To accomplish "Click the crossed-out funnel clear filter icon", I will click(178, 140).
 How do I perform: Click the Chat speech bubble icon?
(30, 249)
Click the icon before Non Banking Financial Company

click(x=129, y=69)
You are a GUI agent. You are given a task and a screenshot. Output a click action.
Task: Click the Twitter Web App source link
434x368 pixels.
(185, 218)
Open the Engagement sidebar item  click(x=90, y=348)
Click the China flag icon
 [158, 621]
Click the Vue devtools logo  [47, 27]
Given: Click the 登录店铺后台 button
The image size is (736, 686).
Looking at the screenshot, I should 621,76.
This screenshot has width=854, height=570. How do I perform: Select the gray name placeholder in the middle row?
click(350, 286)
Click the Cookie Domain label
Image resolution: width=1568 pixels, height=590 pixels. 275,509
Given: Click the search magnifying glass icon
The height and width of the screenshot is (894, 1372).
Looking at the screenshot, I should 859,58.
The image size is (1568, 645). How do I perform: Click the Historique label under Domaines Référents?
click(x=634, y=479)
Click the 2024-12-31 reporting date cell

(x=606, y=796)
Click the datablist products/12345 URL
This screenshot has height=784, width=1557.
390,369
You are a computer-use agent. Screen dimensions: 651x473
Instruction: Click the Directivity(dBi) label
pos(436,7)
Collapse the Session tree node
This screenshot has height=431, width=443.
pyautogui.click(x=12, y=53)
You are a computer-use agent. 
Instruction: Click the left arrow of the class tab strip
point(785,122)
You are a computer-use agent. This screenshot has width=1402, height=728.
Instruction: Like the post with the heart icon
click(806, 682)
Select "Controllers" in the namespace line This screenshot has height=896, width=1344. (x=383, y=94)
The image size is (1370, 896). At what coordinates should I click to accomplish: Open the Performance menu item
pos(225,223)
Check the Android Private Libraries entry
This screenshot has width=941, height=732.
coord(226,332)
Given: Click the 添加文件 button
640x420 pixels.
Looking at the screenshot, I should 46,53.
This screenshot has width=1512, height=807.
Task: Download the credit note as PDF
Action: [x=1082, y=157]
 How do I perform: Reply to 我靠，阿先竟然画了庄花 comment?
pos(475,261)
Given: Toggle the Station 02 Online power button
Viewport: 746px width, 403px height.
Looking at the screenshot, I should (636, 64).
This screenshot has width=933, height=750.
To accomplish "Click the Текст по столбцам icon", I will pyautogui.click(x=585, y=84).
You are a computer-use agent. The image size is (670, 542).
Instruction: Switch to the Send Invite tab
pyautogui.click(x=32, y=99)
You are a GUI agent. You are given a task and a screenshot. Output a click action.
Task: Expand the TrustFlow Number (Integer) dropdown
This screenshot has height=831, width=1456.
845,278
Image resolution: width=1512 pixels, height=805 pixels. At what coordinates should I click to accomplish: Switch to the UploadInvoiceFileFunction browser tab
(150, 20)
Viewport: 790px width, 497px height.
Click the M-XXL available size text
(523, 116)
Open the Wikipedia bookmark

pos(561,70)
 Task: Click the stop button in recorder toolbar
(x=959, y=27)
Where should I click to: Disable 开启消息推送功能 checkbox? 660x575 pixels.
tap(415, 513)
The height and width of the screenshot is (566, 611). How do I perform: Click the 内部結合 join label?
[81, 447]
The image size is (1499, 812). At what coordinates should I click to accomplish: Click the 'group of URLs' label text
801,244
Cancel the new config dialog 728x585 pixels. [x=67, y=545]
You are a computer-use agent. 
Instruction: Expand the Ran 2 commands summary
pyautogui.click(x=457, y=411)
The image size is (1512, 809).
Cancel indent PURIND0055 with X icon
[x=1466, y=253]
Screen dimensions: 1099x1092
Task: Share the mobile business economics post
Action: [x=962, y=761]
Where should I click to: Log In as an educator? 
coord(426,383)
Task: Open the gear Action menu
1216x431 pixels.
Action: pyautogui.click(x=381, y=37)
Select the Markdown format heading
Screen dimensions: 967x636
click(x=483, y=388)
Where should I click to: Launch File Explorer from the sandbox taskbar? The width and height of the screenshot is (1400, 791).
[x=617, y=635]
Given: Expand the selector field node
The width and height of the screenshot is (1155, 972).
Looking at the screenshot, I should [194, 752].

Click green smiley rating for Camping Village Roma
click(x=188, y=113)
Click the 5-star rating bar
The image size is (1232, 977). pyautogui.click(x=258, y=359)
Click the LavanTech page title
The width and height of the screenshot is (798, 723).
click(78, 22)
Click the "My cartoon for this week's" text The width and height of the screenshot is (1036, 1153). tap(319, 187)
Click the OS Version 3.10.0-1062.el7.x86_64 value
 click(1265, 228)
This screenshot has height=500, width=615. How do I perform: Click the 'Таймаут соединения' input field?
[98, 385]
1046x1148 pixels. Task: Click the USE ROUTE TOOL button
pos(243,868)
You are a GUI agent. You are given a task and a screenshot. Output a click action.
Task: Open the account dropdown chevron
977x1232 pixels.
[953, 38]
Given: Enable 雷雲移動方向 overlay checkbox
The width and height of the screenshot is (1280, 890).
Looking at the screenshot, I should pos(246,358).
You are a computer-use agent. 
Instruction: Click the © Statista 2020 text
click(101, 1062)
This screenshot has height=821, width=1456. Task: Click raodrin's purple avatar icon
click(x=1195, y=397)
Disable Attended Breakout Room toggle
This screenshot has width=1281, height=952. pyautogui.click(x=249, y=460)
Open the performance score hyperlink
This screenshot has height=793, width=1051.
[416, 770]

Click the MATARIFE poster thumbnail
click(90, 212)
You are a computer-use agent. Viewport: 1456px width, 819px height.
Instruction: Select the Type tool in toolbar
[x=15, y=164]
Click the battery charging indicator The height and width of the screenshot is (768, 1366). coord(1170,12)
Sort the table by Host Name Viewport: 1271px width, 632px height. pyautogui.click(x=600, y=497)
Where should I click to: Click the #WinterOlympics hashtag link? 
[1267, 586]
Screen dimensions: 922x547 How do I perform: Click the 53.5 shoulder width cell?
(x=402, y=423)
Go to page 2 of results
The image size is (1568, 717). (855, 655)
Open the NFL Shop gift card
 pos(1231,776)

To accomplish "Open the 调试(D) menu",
━━━━━━━━━━
What the exercise asks :: In the listing above, change every "computer-use agent" to "desktop automation agent" and reproduce the whole listing with nothing else altered.

Answer in full ::
To accomplish "Click the crossed-out funnel clear filter icon", I will click(178, 140).
 How do I perform: Click the Chat speech bubble icon?
(30, 249)
Click the icon before Non Banking Financial Company

click(x=129, y=69)
You are a GUI agent. You are given a task and a screenshot. Output a click action.
Task: Click the Twitter Web App source link
434x368 pixels.
(185, 218)
Open the Engagement sidebar item  click(x=90, y=348)
Click the China flag icon
 [158, 621]
Click the Vue devtools logo  [47, 27]
Given: Click the 登录店铺后台 button
The image size is (736, 686).
Looking at the screenshot, I should 621,76.
This screenshot has width=854, height=570. How do I perform: Select the gray name placeholder in the middle row?
click(350, 286)
Click the Cookie Domain label
Image resolution: width=1568 pixels, height=590 pixels. 275,509
Given: Click the search magnifying glass icon
The height and width of the screenshot is (894, 1372).
Looking at the screenshot, I should 859,58.
The image size is (1568, 645). How do I perform: Click the Historique label under Domaines Référents?
click(x=634, y=479)
Click the 2024-12-31 reporting date cell

(x=606, y=796)
Click the datablist products/12345 URL
This screenshot has height=784, width=1557.
390,369
You are a desktop automation agent. Screen dimensions: 651x473
Instruction: Click the Directivity(dBi) label
pos(436,7)
Collapse the Session tree node
This screenshot has height=431, width=443.
pyautogui.click(x=12, y=53)
You are a desktop automation agent. 
Instruction: Click the left arrow of the class tab strip
point(785,122)
You are a desktop automation agent. This screenshot has width=1402, height=728.
Instruction: Like the post with the heart icon
click(806, 682)
Select "Controllers" in the namespace line This screenshot has height=896, width=1344. (x=383, y=94)
The image size is (1370, 896). At what coordinates should I click to accomplish: Open the Performance menu item
pos(225,223)
Check the Android Private Libraries entry
This screenshot has width=941, height=732.
coord(226,332)
Given: Click the 添加文件 button
640x420 pixels.
Looking at the screenshot, I should 46,53.
This screenshot has width=1512, height=807.
Task: Download the credit note as PDF
Action: [x=1082, y=157]
 How do I perform: Reply to 我靠，阿先竟然画了庄花 comment?
pos(475,261)
Given: Toggle the Station 02 Online power button
Viewport: 746px width, 403px height.
Looking at the screenshot, I should (636, 64).
This screenshot has width=933, height=750.
To accomplish "Click the Текст по столбцам icon", I will pyautogui.click(x=585, y=84).
You are a desktop automation agent. The image size is (670, 542).
Instruction: Switch to the Send Invite tab
pyautogui.click(x=32, y=99)
You are a GUI agent. You are given a task and a screenshot. Output a click action.
Task: Expand the TrustFlow Number (Integer) dropdown
This screenshot has height=831, width=1456.
845,278
Image resolution: width=1512 pixels, height=805 pixels. At what coordinates should I click to accomplish: Switch to the UploadInvoiceFileFunction browser tab
(150, 20)
Viewport: 790px width, 497px height.
Click the M-XXL available size text
(523, 116)
Open the Wikipedia bookmark

pos(561,70)
 Task: Click the stop button in recorder toolbar
(x=959, y=27)
Where should I click to: Disable 开启消息推送功能 checkbox? 660x575 pixels.
tap(415, 513)
The height and width of the screenshot is (566, 611). How do I perform: Click the 内部結合 join label?
[81, 447]
The image size is (1499, 812). At what coordinates should I click to accomplish: Click the 'group of URLs' label text
801,244
Cancel the new config dialog 728x585 pixels. [x=67, y=545]
You are a desktop automation agent. 
Instruction: Expand the Ran 2 commands summary
pyautogui.click(x=457, y=411)
The image size is (1512, 809).
Cancel indent PURIND0055 with X icon
[x=1466, y=253]
Screen dimensions: 1099x1092
Task: Share the mobile business economics post
Action: [x=962, y=761]
Where should I click to: Log In as an educator? 
coord(426,383)
Task: Open the gear Action menu
1216x431 pixels.
Action: pyautogui.click(x=381, y=37)
Select the Markdown format heading
Screen dimensions: 967x636
click(x=483, y=388)
Where should I click to: Launch File Explorer from the sandbox taskbar? The width and height of the screenshot is (1400, 791).
[x=617, y=635]
Given: Expand the selector field node
The width and height of the screenshot is (1155, 972).
Looking at the screenshot, I should [194, 752].

Click green smiley rating for Camping Village Roma
click(x=188, y=113)
Click the 5-star rating bar
The image size is (1232, 977). pyautogui.click(x=258, y=359)
Click the LavanTech page title
The width and height of the screenshot is (798, 723).
click(78, 22)
Click the "My cartoon for this week's" text The width and height of the screenshot is (1036, 1153). tap(319, 187)
Click the OS Version 3.10.0-1062.el7.x86_64 value
 click(1265, 228)
This screenshot has height=500, width=615. How do I perform: Click the 'Таймаут соединения' input field?
[98, 385]
1046x1148 pixels. Task: Click the USE ROUTE TOOL button
pos(243,868)
You are a GUI agent. You are given a task and a screenshot. Output a click action.
Task: Open the account dropdown chevron
977x1232 pixels.
[953, 38]
Given: Enable 雷雲移動方向 overlay checkbox
The width and height of the screenshot is (1280, 890).
Looking at the screenshot, I should pos(246,358).
You are a desktop automation agent. 
Instruction: Click the © Statista 2020 text
click(101, 1062)
This screenshot has height=821, width=1456. Task: Click raodrin's purple avatar icon
click(x=1195, y=397)
Disable Attended Breakout Room toggle
This screenshot has width=1281, height=952. pyautogui.click(x=249, y=460)
Open the performance score hyperlink
This screenshot has height=793, width=1051.
[416, 770]

Click the MATARIFE poster thumbnail
click(90, 212)
You are a desktop automation agent. Viewport: 1456px width, 819px height.
Instruction: Select the Type tool in toolbar
[x=15, y=164]
Click the battery charging indicator The height and width of the screenshot is (768, 1366). coord(1170,12)
Sort the table by Host Name Viewport: 1271px width, 632px height. pyautogui.click(x=600, y=497)
Where should I click to: Click the #WinterOlympics hashtag link? 
[1267, 586]
Screen dimensions: 922x547 How do I perform: Click the 53.5 shoulder width cell?
(x=402, y=423)
Go to page 2 of results
The image size is (1568, 717). (855, 655)
Open the NFL Shop gift card
 pos(1231,776)

To accomplish "Open the 调试(D) menu",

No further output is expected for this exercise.